▸ Your assignment
Pick out each line of the records that includes the string "duration", and copy it.

(Collected data)
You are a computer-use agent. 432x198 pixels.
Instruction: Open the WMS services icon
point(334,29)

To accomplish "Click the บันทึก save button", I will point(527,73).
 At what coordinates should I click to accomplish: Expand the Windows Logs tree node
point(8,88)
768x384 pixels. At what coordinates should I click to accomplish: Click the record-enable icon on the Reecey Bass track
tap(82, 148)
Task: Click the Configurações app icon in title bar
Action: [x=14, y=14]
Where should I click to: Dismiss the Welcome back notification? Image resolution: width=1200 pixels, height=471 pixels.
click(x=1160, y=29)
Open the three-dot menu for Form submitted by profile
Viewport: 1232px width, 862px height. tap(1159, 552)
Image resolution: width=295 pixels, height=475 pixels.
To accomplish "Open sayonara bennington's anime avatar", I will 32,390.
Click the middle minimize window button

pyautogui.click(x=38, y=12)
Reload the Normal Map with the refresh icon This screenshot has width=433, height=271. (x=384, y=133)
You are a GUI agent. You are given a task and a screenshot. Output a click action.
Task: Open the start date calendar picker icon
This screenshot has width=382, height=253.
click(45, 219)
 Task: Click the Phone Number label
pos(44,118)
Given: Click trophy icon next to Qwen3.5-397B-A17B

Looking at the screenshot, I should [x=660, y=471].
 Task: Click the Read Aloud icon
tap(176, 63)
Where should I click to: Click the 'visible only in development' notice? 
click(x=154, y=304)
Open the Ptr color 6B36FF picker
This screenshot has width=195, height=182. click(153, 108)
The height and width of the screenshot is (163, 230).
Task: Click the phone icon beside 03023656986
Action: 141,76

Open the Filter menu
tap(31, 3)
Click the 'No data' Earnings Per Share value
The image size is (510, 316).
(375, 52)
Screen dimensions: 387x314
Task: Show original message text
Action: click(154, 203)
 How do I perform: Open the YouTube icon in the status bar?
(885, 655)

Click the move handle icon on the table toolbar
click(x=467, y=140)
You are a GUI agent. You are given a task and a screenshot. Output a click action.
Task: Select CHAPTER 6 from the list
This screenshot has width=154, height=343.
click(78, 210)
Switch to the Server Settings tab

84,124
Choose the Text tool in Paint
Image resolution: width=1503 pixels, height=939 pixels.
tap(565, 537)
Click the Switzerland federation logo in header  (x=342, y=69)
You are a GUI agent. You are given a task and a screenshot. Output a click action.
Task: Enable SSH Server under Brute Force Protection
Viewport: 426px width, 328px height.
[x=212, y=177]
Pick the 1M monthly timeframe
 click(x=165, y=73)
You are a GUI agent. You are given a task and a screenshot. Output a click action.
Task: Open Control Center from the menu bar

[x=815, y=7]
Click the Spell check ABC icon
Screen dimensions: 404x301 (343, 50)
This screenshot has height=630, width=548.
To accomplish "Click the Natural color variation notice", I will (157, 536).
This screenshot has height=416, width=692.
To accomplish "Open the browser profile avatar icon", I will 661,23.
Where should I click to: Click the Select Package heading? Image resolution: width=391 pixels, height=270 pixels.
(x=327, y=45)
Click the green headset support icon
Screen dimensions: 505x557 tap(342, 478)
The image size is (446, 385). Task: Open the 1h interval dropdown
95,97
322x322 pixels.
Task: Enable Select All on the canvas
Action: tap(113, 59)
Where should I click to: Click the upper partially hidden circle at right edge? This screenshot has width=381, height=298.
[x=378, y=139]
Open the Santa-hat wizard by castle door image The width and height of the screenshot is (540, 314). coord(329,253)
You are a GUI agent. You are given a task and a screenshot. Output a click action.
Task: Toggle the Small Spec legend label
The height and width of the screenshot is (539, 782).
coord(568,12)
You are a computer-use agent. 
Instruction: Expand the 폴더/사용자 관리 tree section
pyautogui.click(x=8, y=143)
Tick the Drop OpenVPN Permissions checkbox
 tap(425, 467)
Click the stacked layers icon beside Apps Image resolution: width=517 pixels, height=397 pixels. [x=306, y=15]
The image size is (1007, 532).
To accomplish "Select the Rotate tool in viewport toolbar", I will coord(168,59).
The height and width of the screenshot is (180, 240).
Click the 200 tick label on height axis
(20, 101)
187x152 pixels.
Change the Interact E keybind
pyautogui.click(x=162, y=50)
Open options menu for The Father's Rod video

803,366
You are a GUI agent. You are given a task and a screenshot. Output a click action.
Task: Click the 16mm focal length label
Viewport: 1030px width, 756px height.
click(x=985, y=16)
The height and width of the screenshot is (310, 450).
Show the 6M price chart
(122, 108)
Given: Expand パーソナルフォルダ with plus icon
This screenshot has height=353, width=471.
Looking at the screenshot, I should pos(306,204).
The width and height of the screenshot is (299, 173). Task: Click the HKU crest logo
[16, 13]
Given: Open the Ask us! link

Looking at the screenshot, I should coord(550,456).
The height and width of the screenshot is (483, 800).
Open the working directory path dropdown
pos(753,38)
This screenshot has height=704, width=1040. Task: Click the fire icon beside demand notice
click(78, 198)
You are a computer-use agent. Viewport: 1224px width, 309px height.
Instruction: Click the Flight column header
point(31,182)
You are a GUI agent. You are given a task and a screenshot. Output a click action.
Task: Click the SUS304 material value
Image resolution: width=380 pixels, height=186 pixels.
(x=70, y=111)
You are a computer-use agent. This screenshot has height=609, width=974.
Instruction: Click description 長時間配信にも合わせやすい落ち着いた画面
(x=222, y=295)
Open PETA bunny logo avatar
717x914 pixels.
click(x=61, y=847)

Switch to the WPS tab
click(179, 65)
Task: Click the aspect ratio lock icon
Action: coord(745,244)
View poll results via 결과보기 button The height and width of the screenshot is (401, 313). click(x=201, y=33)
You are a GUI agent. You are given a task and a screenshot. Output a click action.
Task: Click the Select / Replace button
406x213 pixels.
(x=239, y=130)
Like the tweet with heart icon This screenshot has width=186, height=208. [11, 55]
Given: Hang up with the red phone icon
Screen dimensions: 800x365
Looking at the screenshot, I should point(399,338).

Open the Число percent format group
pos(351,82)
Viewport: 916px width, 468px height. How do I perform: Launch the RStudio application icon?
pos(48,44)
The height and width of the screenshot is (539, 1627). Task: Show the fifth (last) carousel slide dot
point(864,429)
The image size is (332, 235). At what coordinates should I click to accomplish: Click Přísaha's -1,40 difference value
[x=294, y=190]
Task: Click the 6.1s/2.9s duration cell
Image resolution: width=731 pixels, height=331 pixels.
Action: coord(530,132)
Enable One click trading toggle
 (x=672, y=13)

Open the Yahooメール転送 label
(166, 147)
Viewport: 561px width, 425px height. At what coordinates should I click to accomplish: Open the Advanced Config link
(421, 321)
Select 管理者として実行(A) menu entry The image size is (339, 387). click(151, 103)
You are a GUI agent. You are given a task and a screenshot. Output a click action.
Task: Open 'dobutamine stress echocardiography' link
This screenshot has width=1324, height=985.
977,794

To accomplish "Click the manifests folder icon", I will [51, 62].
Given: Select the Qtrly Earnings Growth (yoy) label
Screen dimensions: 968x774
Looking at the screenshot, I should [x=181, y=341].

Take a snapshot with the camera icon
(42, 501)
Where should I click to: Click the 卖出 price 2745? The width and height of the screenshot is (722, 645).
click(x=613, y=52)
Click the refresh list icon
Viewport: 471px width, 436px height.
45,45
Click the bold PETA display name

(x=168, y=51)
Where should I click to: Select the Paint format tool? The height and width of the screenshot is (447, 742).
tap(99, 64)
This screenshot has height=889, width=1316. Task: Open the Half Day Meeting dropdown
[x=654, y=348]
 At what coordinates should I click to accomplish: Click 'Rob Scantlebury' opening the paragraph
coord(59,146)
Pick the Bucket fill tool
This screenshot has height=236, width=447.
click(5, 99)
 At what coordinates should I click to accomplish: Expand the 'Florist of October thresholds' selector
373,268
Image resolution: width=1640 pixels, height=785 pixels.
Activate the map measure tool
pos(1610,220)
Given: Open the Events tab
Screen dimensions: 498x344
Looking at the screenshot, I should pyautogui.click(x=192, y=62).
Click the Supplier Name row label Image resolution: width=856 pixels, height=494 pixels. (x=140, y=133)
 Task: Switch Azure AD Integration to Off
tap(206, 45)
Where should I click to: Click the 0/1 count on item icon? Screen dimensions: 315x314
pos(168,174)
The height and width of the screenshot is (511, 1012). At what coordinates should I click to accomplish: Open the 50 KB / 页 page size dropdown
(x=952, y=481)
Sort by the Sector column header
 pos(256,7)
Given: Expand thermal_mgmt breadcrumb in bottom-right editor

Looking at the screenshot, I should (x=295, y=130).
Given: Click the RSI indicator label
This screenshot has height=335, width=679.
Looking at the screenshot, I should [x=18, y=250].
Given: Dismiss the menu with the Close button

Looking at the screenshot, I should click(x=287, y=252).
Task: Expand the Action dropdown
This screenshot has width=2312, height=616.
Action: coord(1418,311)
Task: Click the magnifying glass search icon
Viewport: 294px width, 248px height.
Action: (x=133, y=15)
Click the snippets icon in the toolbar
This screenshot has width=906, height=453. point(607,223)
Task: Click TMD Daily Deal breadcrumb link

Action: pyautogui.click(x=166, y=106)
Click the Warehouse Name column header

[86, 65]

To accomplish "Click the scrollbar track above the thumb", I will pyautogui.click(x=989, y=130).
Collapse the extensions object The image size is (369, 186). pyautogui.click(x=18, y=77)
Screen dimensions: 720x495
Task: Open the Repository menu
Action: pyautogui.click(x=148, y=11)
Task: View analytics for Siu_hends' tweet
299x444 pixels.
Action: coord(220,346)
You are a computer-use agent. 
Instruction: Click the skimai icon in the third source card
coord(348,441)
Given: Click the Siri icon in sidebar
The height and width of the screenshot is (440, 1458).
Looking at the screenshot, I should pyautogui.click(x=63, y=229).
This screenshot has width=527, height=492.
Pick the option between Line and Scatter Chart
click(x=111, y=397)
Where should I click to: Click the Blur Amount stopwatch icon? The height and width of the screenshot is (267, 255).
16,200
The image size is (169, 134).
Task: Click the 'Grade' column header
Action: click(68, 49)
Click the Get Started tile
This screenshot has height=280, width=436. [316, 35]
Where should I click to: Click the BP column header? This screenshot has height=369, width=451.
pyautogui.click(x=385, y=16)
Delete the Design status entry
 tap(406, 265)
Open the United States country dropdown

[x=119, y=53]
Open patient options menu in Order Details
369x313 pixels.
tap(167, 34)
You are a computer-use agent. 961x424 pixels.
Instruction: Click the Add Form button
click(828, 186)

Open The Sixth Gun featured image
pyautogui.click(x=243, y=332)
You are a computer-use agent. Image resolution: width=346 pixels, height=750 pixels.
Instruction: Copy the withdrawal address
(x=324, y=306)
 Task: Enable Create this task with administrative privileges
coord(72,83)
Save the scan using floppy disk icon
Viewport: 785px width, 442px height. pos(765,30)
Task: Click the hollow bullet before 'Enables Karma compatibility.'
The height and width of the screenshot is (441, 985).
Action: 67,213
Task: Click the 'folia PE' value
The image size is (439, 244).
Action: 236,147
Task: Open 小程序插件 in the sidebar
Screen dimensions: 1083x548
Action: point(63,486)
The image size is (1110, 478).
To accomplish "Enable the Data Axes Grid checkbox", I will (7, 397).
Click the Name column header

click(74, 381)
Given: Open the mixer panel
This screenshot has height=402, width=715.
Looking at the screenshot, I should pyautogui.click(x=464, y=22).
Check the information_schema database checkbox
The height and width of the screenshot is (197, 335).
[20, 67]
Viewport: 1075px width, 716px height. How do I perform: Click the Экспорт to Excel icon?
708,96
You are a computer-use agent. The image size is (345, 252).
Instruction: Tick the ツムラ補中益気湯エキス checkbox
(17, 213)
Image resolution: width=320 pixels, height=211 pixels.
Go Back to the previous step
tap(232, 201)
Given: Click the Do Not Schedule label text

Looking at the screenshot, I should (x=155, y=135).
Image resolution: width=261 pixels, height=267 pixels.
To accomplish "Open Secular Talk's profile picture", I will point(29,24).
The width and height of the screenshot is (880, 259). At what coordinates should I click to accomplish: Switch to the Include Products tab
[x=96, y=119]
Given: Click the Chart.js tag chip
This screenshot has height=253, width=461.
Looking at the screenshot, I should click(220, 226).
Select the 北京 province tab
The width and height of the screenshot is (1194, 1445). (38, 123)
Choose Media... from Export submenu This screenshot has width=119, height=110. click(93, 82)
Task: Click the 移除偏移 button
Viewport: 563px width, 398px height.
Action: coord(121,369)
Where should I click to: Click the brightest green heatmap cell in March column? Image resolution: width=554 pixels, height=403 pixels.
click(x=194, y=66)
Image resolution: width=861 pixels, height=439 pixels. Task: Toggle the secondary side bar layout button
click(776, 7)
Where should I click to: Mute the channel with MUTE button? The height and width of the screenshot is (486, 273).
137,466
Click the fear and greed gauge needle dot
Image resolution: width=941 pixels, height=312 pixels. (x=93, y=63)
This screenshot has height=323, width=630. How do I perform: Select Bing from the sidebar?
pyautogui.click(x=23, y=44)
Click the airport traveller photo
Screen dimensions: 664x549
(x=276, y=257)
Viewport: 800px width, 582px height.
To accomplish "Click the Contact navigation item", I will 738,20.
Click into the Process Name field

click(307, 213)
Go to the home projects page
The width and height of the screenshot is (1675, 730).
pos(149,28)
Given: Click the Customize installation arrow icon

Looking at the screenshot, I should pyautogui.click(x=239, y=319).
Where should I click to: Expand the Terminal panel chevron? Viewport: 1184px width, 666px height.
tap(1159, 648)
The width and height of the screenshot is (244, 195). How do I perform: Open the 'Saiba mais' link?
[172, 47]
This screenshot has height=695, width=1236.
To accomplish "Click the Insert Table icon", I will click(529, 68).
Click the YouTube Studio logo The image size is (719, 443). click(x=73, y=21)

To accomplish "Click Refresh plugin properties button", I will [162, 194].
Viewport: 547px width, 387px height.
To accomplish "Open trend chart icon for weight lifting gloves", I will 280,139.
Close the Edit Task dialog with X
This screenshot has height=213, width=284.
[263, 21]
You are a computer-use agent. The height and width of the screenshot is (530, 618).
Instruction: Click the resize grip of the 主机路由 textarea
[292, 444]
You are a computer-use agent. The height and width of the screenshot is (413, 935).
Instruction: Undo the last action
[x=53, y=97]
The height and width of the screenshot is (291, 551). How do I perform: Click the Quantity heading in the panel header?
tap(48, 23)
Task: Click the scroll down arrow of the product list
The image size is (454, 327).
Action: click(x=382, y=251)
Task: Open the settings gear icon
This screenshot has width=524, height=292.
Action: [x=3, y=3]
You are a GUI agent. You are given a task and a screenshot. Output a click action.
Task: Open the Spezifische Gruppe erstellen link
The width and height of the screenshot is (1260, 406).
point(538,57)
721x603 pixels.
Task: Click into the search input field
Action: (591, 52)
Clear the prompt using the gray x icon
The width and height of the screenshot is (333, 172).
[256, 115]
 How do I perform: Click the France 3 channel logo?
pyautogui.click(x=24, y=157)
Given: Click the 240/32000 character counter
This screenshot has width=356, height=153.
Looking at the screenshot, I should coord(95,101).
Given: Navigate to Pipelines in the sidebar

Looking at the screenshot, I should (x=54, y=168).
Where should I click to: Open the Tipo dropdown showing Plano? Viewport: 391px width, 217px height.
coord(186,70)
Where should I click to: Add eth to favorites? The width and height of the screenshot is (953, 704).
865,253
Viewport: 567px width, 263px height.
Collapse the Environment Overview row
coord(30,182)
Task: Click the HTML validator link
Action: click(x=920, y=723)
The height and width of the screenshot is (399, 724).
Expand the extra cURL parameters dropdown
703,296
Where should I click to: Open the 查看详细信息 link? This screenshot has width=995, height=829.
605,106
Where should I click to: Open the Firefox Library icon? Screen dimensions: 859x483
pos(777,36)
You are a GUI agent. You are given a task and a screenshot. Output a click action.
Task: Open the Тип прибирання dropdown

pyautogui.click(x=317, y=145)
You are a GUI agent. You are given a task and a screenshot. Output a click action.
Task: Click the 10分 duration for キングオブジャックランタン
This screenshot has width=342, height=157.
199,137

▸ Task answer
Task: Click the 6.1s/2.9s duration cell
Task: Click the 10分 duration for キングオブジャックランタン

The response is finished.